The Kremlin’s loudest mouthpieces got on board.

“Life is highly overrated,” Vladimir Solovyov told his viewers last month. “Why be afraid of what is inevitable? Moreover, we’ll go to heaven. Death is the end of one earthly path and the beginning of another.”

“It’s only worth living for something you can die for, that’s the way it should be,” he said.

“Death is inevitable, death awaits us all. It’s not a fact that it is better to die a weak person from some long and terrible illness than like this and for some proper and important deed,” RT editor-in-chief Margarita Simonyan told those watching a talk show on state-run TV earlier this month.

Soon, the only decipherable goal in Putin’s so-called “special military operation” appeared to be death.

The president’s top cheerleaders reassured TV viewers they’d “go to heaven,” and then admitted even they had no idea what the hell the point of the war is—even though they still wholeheartedly support it.

“Those who complain that the objectives aren’t clear and ask, ‘What does it mean?’ … We don’t need to be specific. The objectives change depending on possibility,” Simonyan said in a bizarre video last week.

“You don’t need to demand that our commander-in-chief, that our government, specify the goals in cases where they may change,” she said.

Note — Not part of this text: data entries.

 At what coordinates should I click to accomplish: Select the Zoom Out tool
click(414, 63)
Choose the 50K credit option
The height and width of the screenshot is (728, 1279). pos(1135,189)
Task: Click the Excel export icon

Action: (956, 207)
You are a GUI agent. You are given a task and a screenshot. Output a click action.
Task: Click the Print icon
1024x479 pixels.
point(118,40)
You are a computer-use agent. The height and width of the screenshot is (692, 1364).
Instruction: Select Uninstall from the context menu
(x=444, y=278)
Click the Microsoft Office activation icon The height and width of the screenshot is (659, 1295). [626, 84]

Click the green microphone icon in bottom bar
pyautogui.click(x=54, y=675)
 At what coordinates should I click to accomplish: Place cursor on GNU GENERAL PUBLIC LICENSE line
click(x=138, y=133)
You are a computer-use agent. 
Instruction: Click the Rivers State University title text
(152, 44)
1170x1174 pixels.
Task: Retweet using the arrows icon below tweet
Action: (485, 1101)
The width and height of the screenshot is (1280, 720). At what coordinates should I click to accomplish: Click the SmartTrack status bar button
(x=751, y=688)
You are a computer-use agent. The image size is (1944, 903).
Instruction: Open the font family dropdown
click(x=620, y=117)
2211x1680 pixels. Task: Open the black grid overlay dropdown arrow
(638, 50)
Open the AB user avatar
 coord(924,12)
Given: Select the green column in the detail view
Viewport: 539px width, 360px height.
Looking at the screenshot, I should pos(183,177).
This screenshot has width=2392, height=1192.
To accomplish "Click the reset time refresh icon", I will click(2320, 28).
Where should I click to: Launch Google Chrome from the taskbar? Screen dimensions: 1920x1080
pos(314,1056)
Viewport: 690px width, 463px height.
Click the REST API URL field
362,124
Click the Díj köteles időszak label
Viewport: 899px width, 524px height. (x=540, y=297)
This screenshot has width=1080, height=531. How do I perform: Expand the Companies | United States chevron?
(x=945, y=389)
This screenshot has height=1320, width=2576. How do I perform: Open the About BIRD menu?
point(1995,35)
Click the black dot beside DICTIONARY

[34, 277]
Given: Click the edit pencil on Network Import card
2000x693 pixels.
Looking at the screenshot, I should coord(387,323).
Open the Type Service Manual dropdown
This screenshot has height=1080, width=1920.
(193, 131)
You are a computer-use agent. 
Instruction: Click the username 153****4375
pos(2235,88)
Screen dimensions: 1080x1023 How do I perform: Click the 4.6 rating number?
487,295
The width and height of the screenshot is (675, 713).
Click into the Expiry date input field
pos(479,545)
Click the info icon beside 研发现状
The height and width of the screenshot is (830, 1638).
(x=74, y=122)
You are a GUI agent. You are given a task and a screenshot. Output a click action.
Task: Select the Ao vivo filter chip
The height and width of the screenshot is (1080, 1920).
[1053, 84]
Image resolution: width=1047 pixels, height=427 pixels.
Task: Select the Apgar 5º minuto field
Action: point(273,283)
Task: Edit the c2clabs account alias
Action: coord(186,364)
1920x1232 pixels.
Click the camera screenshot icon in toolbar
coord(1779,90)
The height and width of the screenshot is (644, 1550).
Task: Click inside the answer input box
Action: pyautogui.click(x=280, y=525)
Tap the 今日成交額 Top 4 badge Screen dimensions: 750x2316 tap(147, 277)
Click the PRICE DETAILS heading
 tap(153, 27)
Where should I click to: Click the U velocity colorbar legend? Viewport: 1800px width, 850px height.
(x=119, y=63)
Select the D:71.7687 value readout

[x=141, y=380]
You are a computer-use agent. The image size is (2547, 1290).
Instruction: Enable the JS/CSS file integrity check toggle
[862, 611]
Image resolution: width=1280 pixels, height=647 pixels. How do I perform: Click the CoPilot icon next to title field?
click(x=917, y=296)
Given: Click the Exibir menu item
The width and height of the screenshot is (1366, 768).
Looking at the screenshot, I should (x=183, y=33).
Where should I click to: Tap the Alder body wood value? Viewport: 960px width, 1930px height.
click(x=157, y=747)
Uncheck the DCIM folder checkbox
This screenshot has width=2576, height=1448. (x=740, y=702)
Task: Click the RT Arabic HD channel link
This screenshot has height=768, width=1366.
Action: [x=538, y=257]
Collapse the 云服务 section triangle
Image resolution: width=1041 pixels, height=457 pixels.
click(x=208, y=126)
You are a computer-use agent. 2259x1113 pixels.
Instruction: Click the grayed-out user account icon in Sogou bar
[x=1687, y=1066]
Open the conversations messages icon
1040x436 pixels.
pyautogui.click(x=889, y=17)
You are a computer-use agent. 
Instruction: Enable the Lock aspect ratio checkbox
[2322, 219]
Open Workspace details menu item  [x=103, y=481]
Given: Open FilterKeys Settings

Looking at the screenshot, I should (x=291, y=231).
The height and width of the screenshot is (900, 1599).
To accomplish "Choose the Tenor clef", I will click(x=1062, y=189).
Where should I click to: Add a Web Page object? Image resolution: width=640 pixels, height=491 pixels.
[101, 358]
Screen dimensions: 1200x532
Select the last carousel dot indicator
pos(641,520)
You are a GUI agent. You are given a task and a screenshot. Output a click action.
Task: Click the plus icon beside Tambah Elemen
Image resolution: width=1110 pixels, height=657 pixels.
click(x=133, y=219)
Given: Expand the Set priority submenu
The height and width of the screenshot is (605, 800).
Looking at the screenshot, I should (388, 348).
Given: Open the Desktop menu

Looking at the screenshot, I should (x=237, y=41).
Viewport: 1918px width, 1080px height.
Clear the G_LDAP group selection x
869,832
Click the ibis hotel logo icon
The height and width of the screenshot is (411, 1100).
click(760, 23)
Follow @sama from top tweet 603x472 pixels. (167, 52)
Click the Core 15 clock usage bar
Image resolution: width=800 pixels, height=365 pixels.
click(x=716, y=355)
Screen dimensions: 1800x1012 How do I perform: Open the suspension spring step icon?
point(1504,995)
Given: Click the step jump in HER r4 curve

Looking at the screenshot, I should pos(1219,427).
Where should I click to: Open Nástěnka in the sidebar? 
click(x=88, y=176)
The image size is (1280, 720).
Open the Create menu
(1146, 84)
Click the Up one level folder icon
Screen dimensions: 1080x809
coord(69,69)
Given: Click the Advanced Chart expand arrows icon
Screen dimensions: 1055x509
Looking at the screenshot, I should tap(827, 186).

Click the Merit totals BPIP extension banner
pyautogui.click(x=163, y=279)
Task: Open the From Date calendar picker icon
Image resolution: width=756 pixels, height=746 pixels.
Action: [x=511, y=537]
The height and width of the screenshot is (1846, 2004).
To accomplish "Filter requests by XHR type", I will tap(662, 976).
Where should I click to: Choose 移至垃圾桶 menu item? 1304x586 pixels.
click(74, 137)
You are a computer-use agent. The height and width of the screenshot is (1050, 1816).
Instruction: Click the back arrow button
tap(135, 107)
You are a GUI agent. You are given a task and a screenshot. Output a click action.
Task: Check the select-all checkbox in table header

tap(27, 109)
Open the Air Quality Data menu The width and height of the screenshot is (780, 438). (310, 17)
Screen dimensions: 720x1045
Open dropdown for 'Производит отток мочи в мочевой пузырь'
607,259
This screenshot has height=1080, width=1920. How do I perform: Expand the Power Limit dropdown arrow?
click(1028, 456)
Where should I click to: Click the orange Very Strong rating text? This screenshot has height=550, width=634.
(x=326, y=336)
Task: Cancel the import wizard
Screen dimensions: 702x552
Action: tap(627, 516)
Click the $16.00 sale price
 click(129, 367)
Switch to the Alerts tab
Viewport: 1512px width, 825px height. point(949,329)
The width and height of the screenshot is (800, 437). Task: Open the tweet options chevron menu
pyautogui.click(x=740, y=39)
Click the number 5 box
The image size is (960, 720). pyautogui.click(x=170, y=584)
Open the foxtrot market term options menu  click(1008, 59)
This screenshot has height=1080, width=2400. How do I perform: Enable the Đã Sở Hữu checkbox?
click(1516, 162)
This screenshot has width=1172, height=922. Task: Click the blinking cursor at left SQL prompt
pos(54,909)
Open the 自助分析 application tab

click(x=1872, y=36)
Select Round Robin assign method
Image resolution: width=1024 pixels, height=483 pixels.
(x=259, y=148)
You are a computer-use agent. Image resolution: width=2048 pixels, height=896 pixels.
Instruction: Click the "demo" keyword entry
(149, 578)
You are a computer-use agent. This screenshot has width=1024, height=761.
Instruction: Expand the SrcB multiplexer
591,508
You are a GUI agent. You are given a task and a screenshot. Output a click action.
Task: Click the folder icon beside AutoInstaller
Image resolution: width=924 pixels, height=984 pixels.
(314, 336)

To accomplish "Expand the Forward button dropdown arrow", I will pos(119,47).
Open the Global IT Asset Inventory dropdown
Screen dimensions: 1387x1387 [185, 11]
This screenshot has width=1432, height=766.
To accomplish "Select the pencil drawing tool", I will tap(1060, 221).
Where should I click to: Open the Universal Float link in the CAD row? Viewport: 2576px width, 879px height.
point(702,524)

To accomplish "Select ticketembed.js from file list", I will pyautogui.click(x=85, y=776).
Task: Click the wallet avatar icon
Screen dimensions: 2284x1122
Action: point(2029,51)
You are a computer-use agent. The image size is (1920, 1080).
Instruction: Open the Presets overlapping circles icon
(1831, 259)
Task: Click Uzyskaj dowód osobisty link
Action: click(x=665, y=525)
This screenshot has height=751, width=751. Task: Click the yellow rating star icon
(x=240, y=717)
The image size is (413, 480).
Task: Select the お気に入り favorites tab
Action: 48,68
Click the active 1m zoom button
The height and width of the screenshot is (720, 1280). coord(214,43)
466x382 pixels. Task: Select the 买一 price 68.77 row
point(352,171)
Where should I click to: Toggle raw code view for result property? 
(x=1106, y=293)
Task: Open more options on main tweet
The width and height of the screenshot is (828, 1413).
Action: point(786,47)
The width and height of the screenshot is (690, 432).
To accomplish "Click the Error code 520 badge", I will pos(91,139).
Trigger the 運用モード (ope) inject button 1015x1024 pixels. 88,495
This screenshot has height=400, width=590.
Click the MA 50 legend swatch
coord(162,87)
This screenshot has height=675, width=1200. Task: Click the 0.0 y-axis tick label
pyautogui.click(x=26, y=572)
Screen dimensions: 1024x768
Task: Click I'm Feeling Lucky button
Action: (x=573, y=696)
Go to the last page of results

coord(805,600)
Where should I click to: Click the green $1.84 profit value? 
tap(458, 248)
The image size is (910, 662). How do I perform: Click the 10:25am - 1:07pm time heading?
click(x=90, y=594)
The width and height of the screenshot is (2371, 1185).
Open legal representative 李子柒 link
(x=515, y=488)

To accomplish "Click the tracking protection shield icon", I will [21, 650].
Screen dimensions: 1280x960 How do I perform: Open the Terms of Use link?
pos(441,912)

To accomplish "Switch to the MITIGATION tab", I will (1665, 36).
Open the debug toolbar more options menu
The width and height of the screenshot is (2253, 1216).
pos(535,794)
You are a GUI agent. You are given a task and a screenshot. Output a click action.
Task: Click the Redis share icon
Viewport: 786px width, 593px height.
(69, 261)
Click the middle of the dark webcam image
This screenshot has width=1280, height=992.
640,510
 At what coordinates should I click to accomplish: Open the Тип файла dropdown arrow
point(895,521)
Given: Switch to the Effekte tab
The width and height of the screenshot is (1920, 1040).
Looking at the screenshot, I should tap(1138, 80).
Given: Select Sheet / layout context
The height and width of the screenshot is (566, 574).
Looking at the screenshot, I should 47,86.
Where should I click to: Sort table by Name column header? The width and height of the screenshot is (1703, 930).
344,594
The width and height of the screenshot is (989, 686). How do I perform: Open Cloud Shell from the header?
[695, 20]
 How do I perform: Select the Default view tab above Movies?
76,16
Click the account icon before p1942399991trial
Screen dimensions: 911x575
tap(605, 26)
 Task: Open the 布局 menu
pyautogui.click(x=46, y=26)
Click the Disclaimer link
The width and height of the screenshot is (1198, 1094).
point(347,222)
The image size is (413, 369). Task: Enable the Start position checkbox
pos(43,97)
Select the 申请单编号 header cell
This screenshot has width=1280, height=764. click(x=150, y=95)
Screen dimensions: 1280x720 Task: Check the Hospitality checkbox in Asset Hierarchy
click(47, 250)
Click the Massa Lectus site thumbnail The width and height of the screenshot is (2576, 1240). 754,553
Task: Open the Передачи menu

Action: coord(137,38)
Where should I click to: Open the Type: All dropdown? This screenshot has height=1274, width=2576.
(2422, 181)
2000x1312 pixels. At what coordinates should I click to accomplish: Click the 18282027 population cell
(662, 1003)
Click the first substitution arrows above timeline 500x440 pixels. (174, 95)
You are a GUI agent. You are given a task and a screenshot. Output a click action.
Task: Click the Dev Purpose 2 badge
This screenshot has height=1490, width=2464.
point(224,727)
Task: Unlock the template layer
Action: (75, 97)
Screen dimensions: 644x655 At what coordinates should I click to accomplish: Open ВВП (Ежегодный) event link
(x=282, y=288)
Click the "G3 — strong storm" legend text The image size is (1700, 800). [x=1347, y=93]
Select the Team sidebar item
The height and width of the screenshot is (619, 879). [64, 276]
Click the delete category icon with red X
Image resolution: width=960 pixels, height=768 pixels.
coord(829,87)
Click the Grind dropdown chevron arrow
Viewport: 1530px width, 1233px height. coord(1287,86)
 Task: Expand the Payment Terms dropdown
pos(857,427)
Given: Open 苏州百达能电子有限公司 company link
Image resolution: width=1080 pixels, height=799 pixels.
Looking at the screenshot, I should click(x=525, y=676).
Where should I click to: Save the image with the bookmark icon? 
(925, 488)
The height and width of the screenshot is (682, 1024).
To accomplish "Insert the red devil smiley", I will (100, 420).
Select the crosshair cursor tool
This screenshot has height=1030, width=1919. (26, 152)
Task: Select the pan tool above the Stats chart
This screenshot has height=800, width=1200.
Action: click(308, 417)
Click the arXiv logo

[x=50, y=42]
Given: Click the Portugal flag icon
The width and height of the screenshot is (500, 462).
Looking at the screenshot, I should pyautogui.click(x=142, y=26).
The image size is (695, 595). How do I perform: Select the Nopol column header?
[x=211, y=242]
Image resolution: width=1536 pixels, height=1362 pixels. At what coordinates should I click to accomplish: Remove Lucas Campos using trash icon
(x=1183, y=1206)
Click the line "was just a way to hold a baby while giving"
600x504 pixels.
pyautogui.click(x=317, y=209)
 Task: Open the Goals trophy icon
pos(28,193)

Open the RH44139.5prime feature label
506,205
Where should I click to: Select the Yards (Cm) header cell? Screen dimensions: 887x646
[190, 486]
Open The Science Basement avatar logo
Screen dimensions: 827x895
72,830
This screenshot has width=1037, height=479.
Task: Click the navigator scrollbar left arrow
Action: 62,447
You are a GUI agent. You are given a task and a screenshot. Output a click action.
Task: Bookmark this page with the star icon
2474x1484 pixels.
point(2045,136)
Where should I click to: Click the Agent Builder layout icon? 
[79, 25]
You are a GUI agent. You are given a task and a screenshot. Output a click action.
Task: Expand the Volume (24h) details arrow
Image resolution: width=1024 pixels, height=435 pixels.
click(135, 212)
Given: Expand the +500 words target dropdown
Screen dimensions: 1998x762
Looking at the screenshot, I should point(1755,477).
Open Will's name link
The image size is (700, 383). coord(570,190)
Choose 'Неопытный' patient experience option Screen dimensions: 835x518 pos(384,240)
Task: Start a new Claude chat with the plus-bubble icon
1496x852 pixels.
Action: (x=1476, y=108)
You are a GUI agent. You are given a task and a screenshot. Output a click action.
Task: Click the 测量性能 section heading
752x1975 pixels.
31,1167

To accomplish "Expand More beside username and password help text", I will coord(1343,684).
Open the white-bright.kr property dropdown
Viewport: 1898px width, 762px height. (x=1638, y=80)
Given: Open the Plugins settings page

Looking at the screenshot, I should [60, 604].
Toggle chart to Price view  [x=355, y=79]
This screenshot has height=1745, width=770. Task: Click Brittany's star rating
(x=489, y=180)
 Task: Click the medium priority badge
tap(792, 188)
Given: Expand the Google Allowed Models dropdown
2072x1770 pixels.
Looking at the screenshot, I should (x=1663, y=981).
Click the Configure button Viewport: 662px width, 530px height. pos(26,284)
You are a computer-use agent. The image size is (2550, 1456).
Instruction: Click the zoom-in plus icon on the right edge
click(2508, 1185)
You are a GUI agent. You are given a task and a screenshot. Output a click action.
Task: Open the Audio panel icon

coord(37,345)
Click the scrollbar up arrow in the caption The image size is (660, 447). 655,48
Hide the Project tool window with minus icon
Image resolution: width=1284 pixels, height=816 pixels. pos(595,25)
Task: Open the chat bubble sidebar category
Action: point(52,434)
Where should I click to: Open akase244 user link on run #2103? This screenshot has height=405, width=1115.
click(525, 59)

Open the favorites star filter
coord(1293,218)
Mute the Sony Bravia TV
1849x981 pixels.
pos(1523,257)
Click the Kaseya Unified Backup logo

One might ask if the propaganda machine’s obvious desperation signals it is finally in its death throes. No such luck.

Its tentacles have multiplied since the start of the full-scale invasion thanks to a sort of “‘decentralization” of the whole apparatus. Now, Russia’s pro-war narratives are spread not only on state television, but by hundreds of “patriotic” military bloggers using “alternative” platforms like Telegram.

“The Russian blogosphere is actively involved in the information war,” a recent investigation by the analytics firm IDS Partners found.

While these bloggers are technically “unofficial” propagandists, there are signs they get their orders straight from the top. The investigative outlet The Bell reported last November that one of the most popular pro-war Telegram channels, Rybar, was linked to Wagner Group founder Yevgeny Prigozhin.

IDS Partners warns that at least 23 bogus news sites have been amplifying claims made by these nationalist military bloggers to “positively portray the Russian invasion.” They then get laundered to foreign audiences.

Among the latest horror stories fired off into the propaganda ecosystem from this network of bloggers is a familiar tale: “At the positions of the Armed Forces of Ukraine, along with abandoned weapons, they are finding containers for transporting organs. The work of organ harvesters is going marvelously.”